QUOTED PASSAGE>
=== Begin Enclosure ===
A new collaboration branch, collab-hwm, has been added to the Git repository, and you are invited to test things out and provide feedback. “v2” boards and SoCs are co-existing for now, but the goal will be that all existing ones eventually migrate to the new model.

Refreshing our Code of Conduct

It is worth mentioning that an update has recently been made to the project’s Code of Conduct.

Zephyr is using the Contributor Covenant as a template for its code of conduct, and the version we were using was several years old, and the recent update provides, among other things, improved guidelines regarding what may be the consequences for actions deemed in violation of the Code of Conduct.

Boards & SoCs

  • The Adafruit QT PY RP2040 is a tiny board featuring a—you guessed it—RP2040 SoC, alongside an RGB NeoPixel, a USB connector, as well as a STEMMA QT connector. It is now supported in Zephyr thanks to PR #66603 and a first contribution from Ian Wakely (@raveious).
WIZnet W5500-EVB-Pico

SoC driver updates

  • ADC support has been added for Nuvoton numaker. (PR #66642)
  • hwinfo driver added for Smartbond platforms, enabling access to the reset cause using the standard hwinfo_get_reset_cause() Zephyr API. (PR #64125)
  • On ESP32, the Bluetooth driver now exposes the close() API, making it possible to properly close/disable the Bluetooth controller. (PR #66693)
=== End Enclosure ===
TASKS FOR THIS EXERCISE>
• A. Copy the part of the Zephyr update starting at "SoC driver updates" and ending at "API. (PR #64125)".
• B. According to the Zephyr update, what template does Zephyr use for its code of conduct?
The lines after this are separate material.

PROVIDED MATERIAL>
=== Begin Enclosure ===
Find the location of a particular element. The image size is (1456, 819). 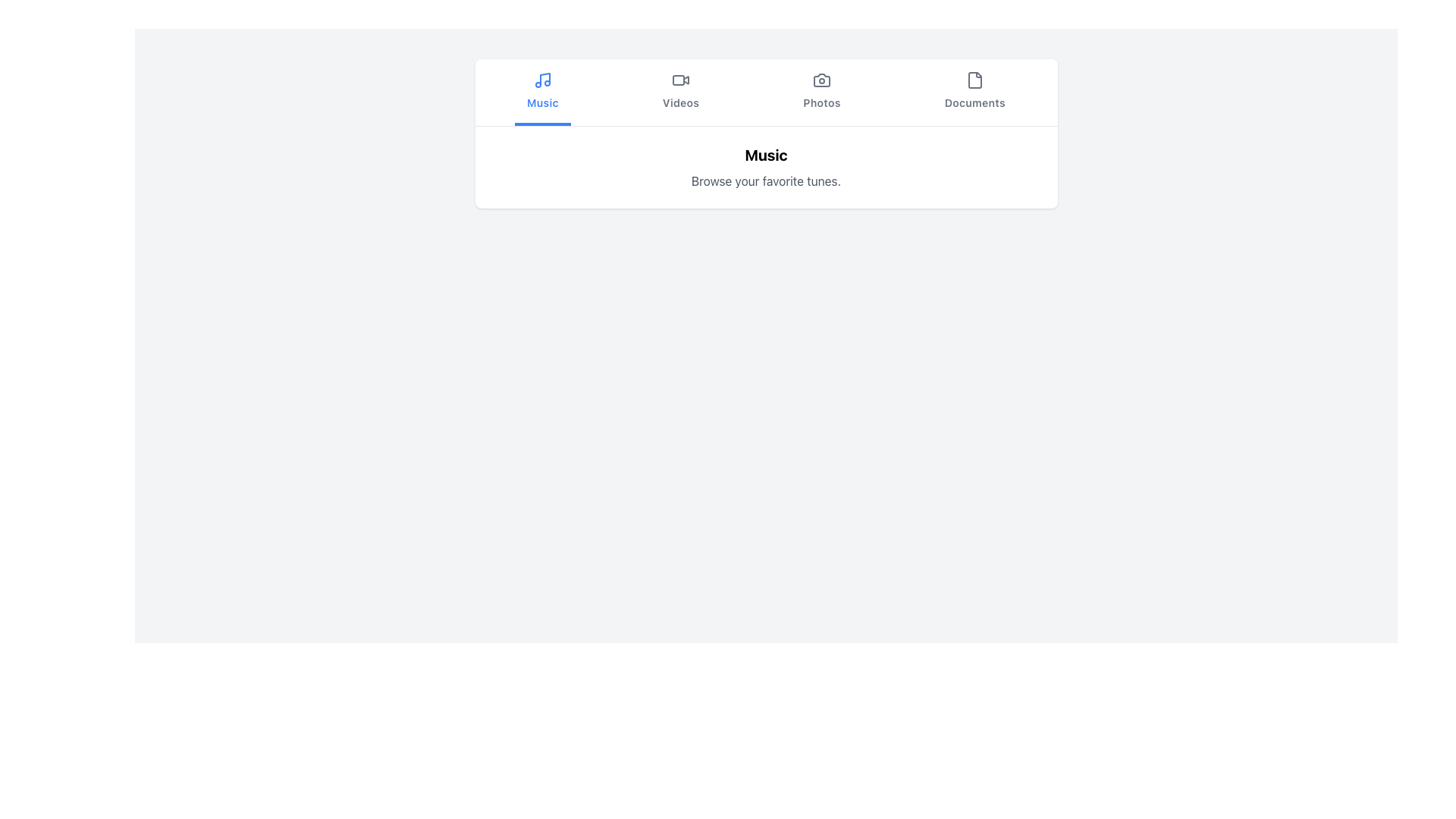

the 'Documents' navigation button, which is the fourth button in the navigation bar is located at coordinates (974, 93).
=== End Enclosure ===
ANSWER SECTION>
• A.
SoC driver updates

  • ADC support has been added for Nuvoton numaker. (PR #66642)
  • hwinfo driver added for Smartbond platforms, enabling access to the reset cause using the standard hwinfo_get_reset_cause() Zephyr API. (PR #64125)

• B. The Contributor Covenant